## start
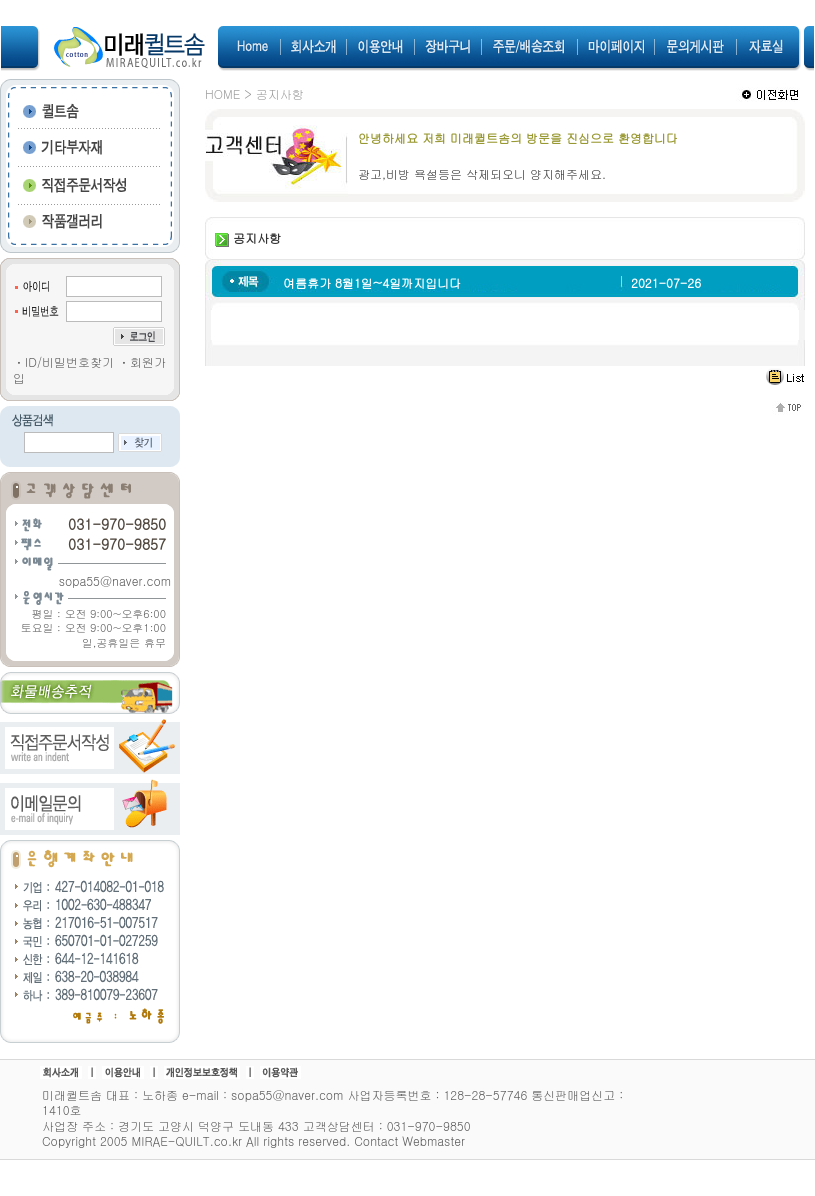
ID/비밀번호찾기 (69, 361)
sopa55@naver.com (115, 580)
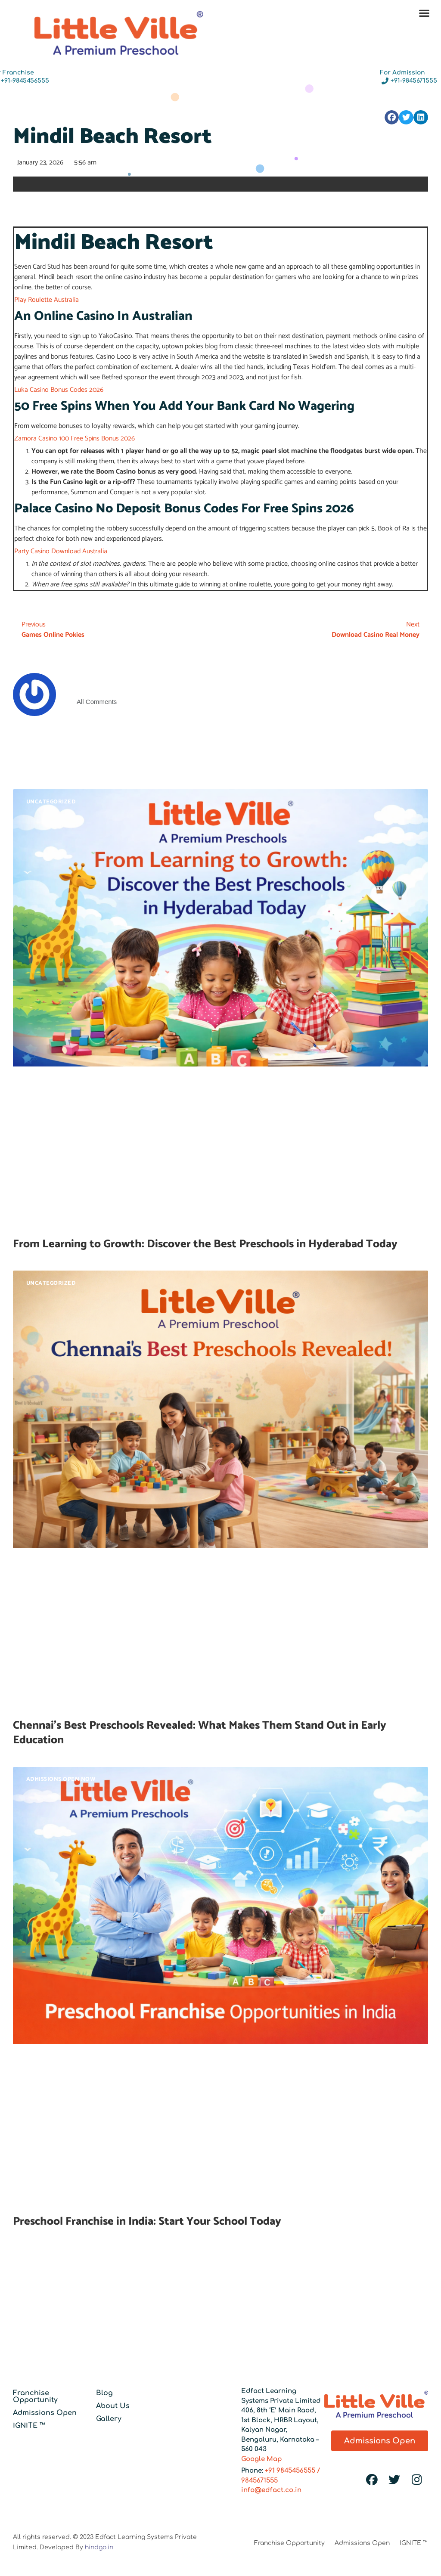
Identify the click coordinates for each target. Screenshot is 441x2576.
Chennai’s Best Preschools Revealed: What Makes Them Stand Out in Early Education (199, 1732)
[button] (424, 12)
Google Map (261, 2459)
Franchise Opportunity (35, 2396)
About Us (113, 2406)
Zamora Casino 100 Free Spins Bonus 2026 (74, 438)
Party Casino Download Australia (60, 551)
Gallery (108, 2419)
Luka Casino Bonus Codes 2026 (58, 390)
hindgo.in (99, 2547)
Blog (104, 2393)
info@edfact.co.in (271, 2490)
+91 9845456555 (290, 2470)
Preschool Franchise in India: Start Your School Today (147, 2221)
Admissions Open (45, 2413)
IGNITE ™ (29, 2426)
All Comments (97, 701)
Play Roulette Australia (46, 300)
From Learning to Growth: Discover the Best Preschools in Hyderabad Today (205, 1244)
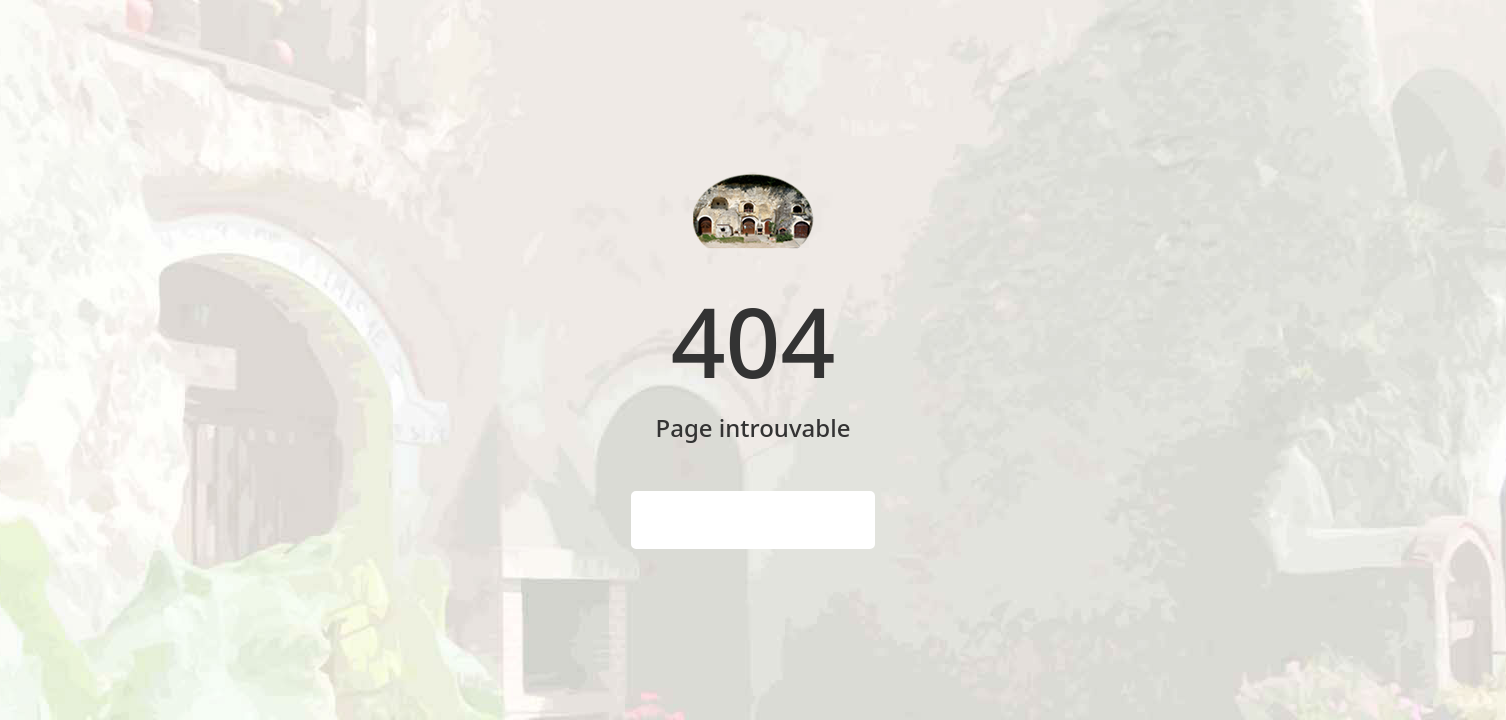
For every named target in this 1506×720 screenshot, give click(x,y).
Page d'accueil (753, 520)
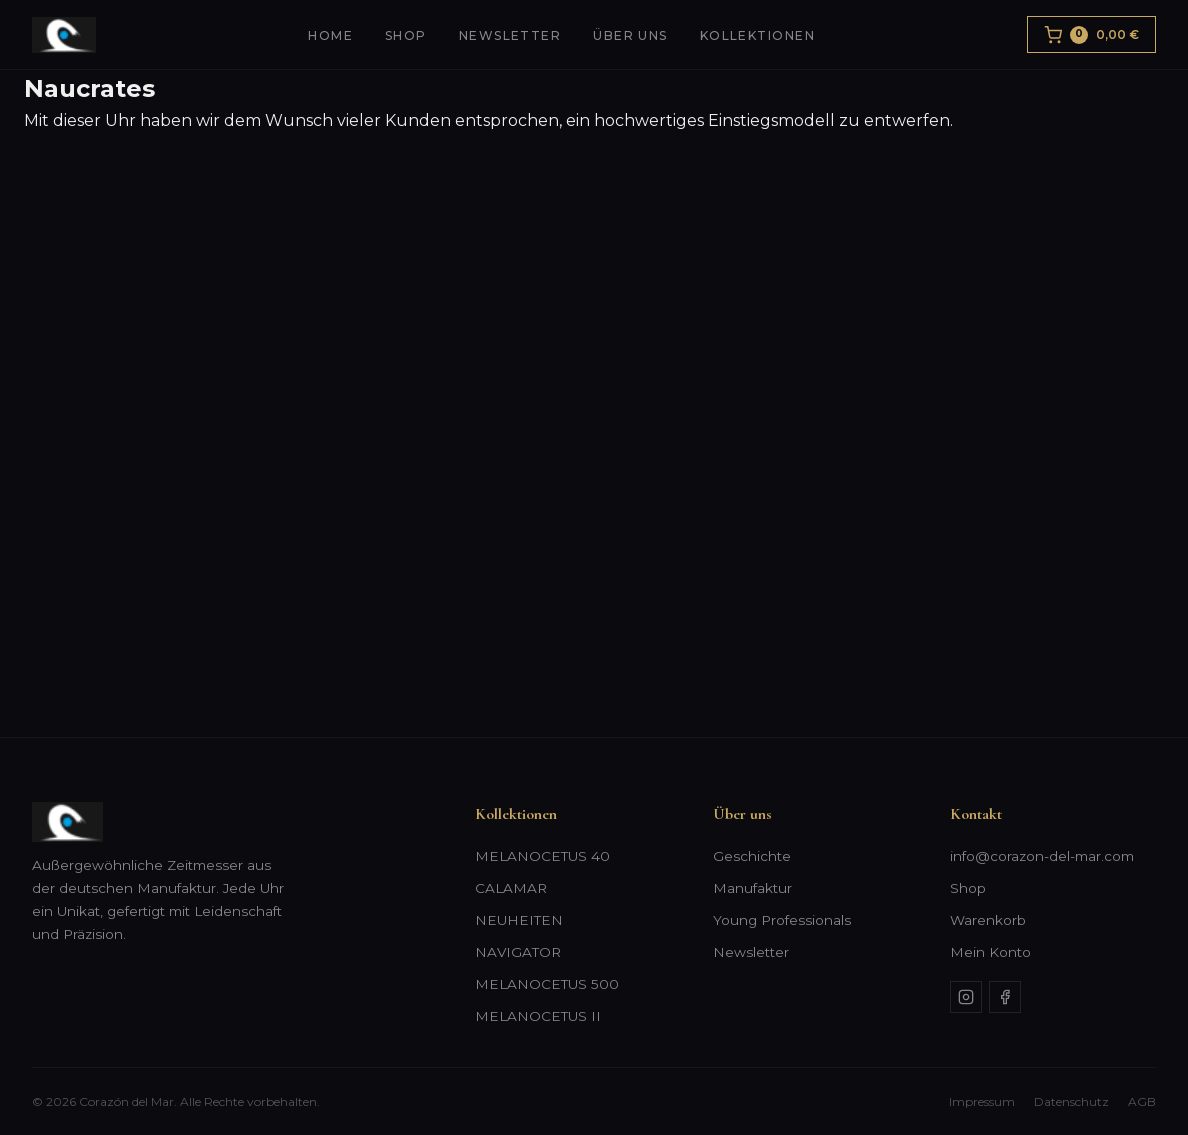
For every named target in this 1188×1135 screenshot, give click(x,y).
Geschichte (752, 856)
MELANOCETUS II (538, 1016)
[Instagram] (966, 997)
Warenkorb (988, 920)
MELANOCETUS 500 (547, 984)
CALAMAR (511, 888)
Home (330, 35)
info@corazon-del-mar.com (1042, 856)
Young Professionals (782, 920)
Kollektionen (757, 35)
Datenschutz (1071, 1101)
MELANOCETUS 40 (542, 856)
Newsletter (510, 35)
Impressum (982, 1101)
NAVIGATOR (518, 952)
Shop (406, 35)
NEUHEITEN (519, 920)
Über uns (630, 35)
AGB (1142, 1101)
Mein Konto (990, 952)
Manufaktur (752, 888)
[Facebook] (1005, 997)
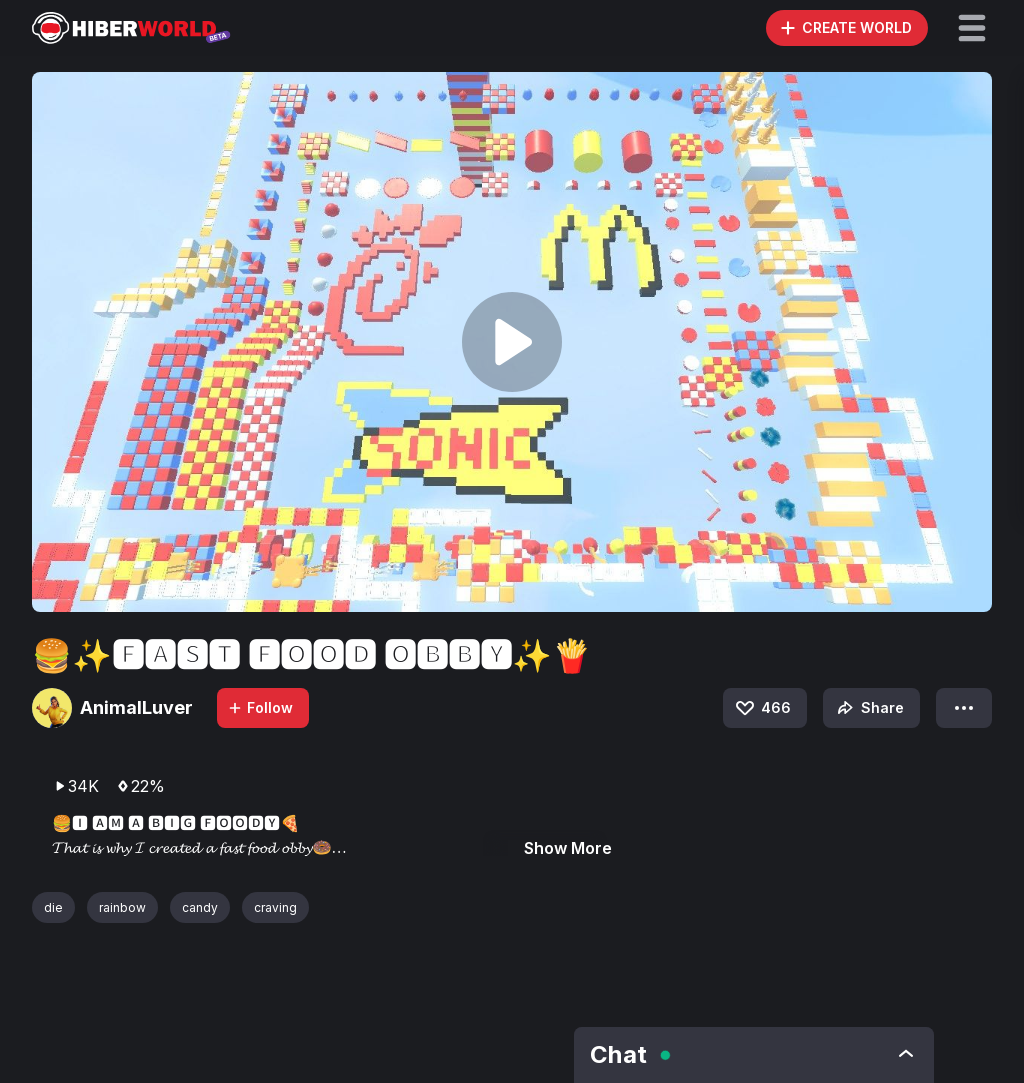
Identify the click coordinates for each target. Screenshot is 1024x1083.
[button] (972, 28)
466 (762, 708)
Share (868, 708)
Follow (260, 707)
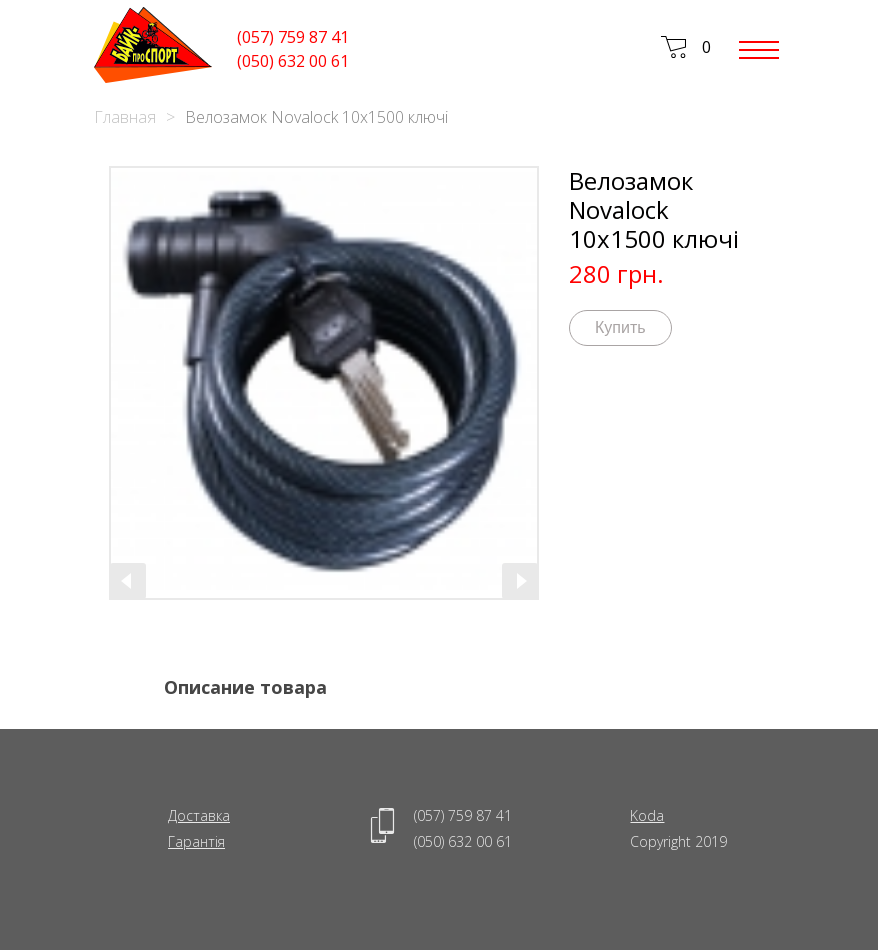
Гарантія (196, 841)
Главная (125, 117)
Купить (620, 327)
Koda (647, 815)
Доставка (199, 815)
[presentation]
## end
- Stated problem -
Pick out and copy each line of the material that contains the string "Franchise". Match it case-sensitively.

- Right answer -
Franchise Opportunity (35, 2396)
Preschool Franchise in India: Start Your School Today (147, 2221)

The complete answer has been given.